BRIEF — Your task is to copy the stretch of lines in the records below that begins with the line containing "725x1568 pixels. Task: Switch" and ends with the line containing "is (480, 800).", exactly as written, with nothing added.

Collected data entries —
= Beginning of Section =

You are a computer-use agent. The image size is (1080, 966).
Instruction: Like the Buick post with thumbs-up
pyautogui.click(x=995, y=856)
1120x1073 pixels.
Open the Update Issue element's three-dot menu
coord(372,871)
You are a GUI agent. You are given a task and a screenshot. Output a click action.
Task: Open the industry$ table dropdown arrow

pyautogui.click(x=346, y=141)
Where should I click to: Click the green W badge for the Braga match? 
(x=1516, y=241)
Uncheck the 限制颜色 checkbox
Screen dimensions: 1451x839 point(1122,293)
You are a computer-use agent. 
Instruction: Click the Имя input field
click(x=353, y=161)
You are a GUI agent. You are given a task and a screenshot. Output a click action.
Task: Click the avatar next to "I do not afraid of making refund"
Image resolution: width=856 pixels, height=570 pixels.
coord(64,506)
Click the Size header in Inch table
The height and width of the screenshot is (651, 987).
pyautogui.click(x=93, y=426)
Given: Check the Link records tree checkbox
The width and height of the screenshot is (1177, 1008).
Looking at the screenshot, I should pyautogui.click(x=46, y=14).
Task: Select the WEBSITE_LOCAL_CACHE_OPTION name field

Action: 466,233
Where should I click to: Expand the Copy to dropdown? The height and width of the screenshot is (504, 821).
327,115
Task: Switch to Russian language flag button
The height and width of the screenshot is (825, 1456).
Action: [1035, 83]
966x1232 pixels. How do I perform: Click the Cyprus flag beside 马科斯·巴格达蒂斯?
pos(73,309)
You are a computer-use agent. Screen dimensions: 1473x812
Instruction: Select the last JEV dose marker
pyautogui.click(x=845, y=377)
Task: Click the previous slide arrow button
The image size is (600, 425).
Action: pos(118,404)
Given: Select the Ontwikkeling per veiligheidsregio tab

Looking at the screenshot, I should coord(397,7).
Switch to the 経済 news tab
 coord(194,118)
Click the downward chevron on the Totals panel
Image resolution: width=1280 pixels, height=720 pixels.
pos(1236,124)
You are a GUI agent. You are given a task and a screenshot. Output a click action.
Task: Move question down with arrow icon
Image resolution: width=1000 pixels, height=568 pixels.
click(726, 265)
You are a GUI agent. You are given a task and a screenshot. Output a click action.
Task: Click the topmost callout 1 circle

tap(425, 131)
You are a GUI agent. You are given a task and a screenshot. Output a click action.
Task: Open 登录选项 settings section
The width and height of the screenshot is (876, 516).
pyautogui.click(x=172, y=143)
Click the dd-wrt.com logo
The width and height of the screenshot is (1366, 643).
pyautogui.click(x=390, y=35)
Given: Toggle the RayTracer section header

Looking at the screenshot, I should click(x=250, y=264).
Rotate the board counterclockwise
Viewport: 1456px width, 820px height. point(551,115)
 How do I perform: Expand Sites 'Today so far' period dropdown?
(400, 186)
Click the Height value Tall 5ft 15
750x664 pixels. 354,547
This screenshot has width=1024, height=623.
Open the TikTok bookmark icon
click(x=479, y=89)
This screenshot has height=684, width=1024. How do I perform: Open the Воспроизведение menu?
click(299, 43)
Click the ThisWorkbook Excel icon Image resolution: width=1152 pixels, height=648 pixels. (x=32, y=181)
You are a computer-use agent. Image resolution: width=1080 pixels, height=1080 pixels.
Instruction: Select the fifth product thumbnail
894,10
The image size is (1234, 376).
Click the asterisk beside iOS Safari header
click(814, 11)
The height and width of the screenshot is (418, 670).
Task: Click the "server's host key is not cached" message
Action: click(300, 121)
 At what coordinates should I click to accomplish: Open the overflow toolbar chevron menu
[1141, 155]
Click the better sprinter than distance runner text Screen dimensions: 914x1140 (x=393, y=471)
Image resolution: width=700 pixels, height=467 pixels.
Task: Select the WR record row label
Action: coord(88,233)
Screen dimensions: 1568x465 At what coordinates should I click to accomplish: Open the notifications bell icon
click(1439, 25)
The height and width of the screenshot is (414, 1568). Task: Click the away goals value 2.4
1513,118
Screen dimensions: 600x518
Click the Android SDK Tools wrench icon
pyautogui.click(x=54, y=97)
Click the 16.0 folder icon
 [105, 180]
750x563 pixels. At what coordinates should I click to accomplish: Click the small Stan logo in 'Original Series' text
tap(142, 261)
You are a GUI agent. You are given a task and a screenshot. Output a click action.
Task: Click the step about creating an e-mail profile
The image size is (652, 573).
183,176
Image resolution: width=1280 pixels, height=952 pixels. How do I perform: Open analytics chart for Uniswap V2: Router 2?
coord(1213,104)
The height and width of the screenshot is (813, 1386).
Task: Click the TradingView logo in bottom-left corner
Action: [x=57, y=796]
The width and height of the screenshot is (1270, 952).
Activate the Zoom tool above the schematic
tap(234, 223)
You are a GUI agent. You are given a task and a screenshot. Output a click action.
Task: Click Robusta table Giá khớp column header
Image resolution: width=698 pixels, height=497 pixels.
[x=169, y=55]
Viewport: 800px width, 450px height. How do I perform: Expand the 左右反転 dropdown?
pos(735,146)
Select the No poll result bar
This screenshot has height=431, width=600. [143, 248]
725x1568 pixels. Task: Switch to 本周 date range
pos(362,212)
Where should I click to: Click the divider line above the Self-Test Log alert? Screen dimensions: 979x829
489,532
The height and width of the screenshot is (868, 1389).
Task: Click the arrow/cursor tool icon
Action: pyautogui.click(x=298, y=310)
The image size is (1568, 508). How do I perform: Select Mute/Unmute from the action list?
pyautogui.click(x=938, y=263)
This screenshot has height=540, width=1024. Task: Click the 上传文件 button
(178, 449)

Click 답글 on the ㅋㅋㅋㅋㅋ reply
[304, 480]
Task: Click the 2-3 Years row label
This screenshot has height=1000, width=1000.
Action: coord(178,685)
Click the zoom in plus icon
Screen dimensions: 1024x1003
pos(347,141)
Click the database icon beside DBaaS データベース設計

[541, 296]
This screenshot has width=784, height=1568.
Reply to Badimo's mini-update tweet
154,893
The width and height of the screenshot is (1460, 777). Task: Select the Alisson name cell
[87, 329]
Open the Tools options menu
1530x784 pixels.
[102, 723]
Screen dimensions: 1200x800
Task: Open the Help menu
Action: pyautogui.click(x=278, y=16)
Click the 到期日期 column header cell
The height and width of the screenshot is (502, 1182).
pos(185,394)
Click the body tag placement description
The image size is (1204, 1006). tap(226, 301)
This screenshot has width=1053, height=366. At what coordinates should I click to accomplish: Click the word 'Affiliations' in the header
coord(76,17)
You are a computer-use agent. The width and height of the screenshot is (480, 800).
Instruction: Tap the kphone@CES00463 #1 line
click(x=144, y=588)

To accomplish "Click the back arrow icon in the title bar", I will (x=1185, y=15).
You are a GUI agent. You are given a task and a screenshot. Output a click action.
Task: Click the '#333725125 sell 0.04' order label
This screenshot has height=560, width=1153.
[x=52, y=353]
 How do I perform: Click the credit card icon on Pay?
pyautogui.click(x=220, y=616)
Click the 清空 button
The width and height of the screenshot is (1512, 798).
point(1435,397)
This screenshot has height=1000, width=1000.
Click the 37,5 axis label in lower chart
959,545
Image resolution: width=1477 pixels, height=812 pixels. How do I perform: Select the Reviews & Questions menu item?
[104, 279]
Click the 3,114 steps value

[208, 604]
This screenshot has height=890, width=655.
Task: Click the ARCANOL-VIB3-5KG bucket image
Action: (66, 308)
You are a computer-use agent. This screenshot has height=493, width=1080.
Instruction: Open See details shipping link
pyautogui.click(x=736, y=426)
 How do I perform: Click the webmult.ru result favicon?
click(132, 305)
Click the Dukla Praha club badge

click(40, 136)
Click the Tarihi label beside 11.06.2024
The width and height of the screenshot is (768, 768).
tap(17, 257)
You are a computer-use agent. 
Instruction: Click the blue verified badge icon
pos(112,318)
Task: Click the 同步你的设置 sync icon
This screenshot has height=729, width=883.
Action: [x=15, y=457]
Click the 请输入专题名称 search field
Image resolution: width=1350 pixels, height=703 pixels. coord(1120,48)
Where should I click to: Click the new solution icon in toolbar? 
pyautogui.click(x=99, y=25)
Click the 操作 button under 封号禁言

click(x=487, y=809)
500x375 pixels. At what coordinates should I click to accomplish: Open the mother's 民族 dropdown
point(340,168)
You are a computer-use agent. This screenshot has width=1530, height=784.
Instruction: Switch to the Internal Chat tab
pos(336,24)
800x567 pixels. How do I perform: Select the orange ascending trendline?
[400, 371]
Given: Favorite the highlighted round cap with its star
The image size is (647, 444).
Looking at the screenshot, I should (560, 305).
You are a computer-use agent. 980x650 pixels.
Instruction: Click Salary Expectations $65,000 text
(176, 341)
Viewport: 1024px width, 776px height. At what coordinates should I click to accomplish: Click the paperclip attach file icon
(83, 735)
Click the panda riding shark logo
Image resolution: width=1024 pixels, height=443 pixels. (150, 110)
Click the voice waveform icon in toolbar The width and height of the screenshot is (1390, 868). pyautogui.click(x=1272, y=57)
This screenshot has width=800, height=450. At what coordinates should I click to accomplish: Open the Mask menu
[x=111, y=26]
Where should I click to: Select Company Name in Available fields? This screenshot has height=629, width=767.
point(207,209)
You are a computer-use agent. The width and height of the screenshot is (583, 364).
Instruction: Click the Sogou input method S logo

= End of Section =

TASK SOLUTION —
725x1568 pixels. Task: Switch to 本周 date range
pos(362,212)
Where should I click to: Click the divider line above the Self-Test Log alert? Screen dimensions: 979x829
489,532
The height and width of the screenshot is (868, 1389).
Task: Click the arrow/cursor tool icon
Action: pyautogui.click(x=298, y=310)
The image size is (1568, 508). How do I perform: Select Mute/Unmute from the action list?
pyautogui.click(x=938, y=263)
This screenshot has height=540, width=1024. Task: Click the 上传文件 button
(178, 449)

Click 답글 on the ㅋㅋㅋㅋㅋ reply
[304, 480]
Task: Click the 2-3 Years row label
This screenshot has height=1000, width=1000.
Action: coord(178,685)
Click the zoom in plus icon
Screen dimensions: 1024x1003
pos(347,141)
Click the database icon beside DBaaS データベース設計

[541, 296]
This screenshot has width=784, height=1568.
Reply to Badimo's mini-update tweet
154,893
The width and height of the screenshot is (1460, 777). Task: Select the Alisson name cell
[87, 329]
Open the Tools options menu
1530x784 pixels.
[102, 723]
Screen dimensions: 1200x800
Task: Open the Help menu
Action: pyautogui.click(x=278, y=16)
Click the 到期日期 column header cell
The height and width of the screenshot is (502, 1182).
pos(185,394)
Click the body tag placement description
The image size is (1204, 1006). tap(226, 301)
This screenshot has width=1053, height=366. At what coordinates should I click to accomplish: Click the word 'Affiliations' in the header
coord(76,17)
You are a computer-use agent. The width and height of the screenshot is (480, 800).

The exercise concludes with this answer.